Black Midi, chariot de feu
Avec Cavalcade, deuxième album étourdissant, Black Midi se donne du relief et élargit sa palette. Rencontre.
Il est dans leur salle de répète à Londres. « Working on new stuff » , dit-il de son accent si prononcé. Geordie Greep est le chanteur et guitariste au chapeau de cow-boy de Black Midi. Un petit côté Michael Gira du jeune rock anglais. Deux ans après la sortie de Schlagenheim, déluge bruitiste de jusqu’au-boutisme, Cavalcade en surprendra plus d’un. « Il n’y avait pas vraiment de concept. On voulait surtout rester ambitieux. Continuer d’essayer de nouvelles choses. Repousser nos limites en termes de composition, d’utilisation de nos instruments, de musique. Nos goûts n’ont pas changé de manière drastique mais ce qu’on aime s’entend davantage à l’écoute du nouvel album. On a juste eu le courage de davantage l’assumer. »
Black Midi se réclame autant du rock que du hip-hop, du jazz, de l’électronique, du prog, de l’ambient, des musiques classiques et expérimentales. Greep avoue ne pas avoir vu Cavalcade, le film de Frank Lloyd qui retrace l’histoire d’une famille bourgeoise londonienne témoin des grands événements de son temps… « Le cinéma et les bandes originales exercent néanmoins une influence importante sur notre musique. Je m’intéresse à un tas de trucs mais j’aime quand il y a une dimension humoristique. Je pense que tout ce qui est bon contient de l’humour. Même chez Ingmar Bergman, il y a de la comédie. Chez Tolstoï aussi. C’est super important. »
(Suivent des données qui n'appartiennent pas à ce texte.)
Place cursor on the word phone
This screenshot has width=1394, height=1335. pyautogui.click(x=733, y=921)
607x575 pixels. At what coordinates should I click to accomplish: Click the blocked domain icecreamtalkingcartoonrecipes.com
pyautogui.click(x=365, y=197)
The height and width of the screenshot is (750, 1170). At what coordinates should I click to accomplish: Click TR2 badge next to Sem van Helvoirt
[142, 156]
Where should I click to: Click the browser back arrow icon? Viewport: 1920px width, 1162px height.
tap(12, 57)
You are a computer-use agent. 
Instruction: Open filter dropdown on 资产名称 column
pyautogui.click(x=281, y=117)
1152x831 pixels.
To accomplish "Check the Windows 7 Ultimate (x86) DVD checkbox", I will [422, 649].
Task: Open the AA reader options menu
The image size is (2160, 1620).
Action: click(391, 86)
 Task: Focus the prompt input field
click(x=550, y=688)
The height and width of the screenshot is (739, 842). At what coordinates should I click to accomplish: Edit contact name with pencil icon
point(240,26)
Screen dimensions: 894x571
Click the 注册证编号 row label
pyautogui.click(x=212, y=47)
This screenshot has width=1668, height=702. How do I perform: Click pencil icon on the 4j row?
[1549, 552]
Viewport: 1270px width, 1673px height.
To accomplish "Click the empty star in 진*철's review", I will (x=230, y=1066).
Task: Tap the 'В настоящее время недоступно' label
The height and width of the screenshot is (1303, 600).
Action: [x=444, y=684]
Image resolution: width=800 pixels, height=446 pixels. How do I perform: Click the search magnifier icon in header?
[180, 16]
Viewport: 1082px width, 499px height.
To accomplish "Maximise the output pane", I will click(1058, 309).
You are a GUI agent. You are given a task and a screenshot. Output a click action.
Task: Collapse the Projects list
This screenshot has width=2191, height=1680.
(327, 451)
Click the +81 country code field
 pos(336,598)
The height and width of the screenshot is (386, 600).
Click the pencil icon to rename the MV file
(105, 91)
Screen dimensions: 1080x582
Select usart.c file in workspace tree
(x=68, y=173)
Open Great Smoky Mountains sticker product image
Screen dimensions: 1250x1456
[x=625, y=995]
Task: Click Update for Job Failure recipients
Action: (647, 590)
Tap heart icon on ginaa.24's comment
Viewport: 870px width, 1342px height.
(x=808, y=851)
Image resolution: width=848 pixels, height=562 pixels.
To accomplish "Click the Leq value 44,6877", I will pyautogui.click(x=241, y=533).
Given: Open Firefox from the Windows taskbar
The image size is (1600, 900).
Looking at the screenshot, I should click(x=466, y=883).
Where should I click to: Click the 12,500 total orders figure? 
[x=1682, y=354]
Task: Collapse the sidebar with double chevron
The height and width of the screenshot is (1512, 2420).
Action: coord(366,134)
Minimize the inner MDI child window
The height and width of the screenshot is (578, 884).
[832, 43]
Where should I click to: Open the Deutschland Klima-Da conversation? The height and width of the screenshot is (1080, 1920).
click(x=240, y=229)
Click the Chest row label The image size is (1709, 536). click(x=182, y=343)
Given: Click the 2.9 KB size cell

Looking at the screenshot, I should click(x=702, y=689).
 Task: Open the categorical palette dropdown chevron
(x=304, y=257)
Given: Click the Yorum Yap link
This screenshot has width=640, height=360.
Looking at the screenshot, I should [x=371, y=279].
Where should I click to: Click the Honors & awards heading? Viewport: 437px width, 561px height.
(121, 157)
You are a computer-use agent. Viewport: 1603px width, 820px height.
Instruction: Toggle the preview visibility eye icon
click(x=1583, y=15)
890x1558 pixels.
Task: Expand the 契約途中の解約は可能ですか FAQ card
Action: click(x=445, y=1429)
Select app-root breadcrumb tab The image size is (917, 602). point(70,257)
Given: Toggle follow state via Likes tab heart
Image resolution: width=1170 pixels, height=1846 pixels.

Greep est plutôt surprenant. Peu loquace, il s’emballe surtout quand il se met à parler de littérature. Évoque Pierre et Jean de Guy de Maupassant, Marcel Proust, Edgar Allan Poe, Dostoïevski ou encore Andreï Biély dont il compare le Pétersbourg à l’Ulysse de James Joyce. Comme parolier, il cite Joni Mitchell, Tom Waits… « Je n’ai jamais été un fan obsessionnel. Le mec qui connaît la moindre chanson d’un artiste et le nom de tous ses musiciens ou qui va attendre cinq heures devant une salle de concert. J’ai juste vraiment beaucoup exploré Frank Zappa ou quelqu’un comme Stravinsky. À part ça… »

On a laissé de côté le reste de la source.